**TEKS SUMBER:**
▽
PTN Bukan Lagi Sampan Harapan Semua Kalangan

PTN Bukan Lagi Sampan Harapan Semua Kalangan

JAKARTA (Suara Karya): Pemerintah era reformasi seharusnya belajar dari pemerintah Orde Baru yang mampu menempatkan perguruan tinggi negeri (PTN) sebagai "sampan harapan" bagi semua kalangan, tak hanya bagi mereka yang berduit. Kala itu, lolos seleksi PTN berarti bisa menikmati pendidikan bermutu dengan biaya terjangkau.
"Saat ini PTN dan PTS tak ada bedanya. Keduanya sama-sama mahal," ujar pakar pendidikan Darmaningtyas ketika diminta pendapat seputar biaya PTN yang makin mahal, kemarin, di Jakarta.
Darmaningtyas menekankan, urusan pendidikan tak bisa diserahkan ke pasar karena berdampak menghancurkan masa depan banyak anak bangsa dari kalangan tidak mampu.
Darmaningtyas sendiri mengaku sebagai satu dari jutaan mahasiswa yang mendapat manfaat dari model pengelolaan PTN di era Orde Baru. Biaya pendidikan yang relatif murah membuat dia dan banyak temannya tak ragu mendaftar di PTN dan bermimpi tentang kehidupan yang lebih baik di masa depan.
"Sekarang, banyak anak dari keluarga miskin yang sudah keder atau takut duluan saat mendengar bahwa belajar di PTN itu butuh biaya hingga puluhan juta. Jangankan mendaftar, bermimpi untuk mendaftar ke PTN pun mereka tidak berani," tutur pria yang aktif di lembaga Perguruan Taman Siswa, Yogyakarta, ini.
Disinggung soal program beasiswa yang disediakan pemerintah hingga 20 persen, Darmaningtyas mengatakan, hal tersebut tidak sama dengan konsep PTN yang berbiaya murah. Karena biasanya penerima beasiswa itu harus melewati seleksi dengan kriteria tertentu. Jumlahnya pun sangat terbatas.
"Beda dengan konsep PTN yang berbiaya murah. Masyarakat lebih berani bersaing ke PTN karena ia tahu biayanya sejak awal murah. Untuk orang yang sama sekali tidak mampu bisa mengajukan beasiswa, salah satunya ke Yayasan Supersemar. Jadi tak ada orang miskin yang hanya bermimpi kuliah, karena peluang itu sangat terbuka. Ia tinggal belajar keras agar bisa lolos seleksi," ujarnya.
Darmaningtyas memang tak sedang beretorika. Gambaran itu terjadi di Mojokerto Jawa Timur. Dua pelajar asal SMAN Sooko, Mojokerto yaitu Achmad Rizal Muttaqin dan Riza Laili Wardhana Putri, harus menguburkan impiannya kuliah di PTN karena masalah biaya.
△
**DATA TERSAJI:**
▽
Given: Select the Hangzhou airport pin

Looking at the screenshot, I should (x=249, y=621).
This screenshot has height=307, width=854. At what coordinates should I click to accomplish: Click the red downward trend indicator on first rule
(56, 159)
△
**URAIAN SOAL:** Tuliskan kembali tanpa perubahan bagian artikel tentang biaya PTN di antara "Darmaningtyas sendiri mengaku" dan "Siswa, Yogyakarta, ini.", kedua ujungnya ikut disertakan. Materi di atas berdiri sendiri dan tidak berhubungan dengan artikel tentang biaya PTN.

**HASIL PENGERJAAN:**
Darmaningtyas sendiri mengaku sebagai satu dari jutaan mahasiswa yang mendapat manfaat dari model pengelolaan PTN di era Orde Baru. Biaya pendidikan yang relatif murah membuat dia dan banyak temannya tak ragu mendaftar di PTN dan bermimpi tentang kehidupan yang lebih baik di masa depan.
"Sekarang, banyak anak dari keluarga miskin yang sudah keder atau takut duluan saat mendengar bahwa belajar di PTN itu butuh biaya hingga puluhan juta. Jangankan mendaftar, bermimpi untuk mendaftar ke PTN pun mereka tidak berani," tutur pria yang aktif di lembaga Perguruan Taman Siswa, Yogyakarta, ini.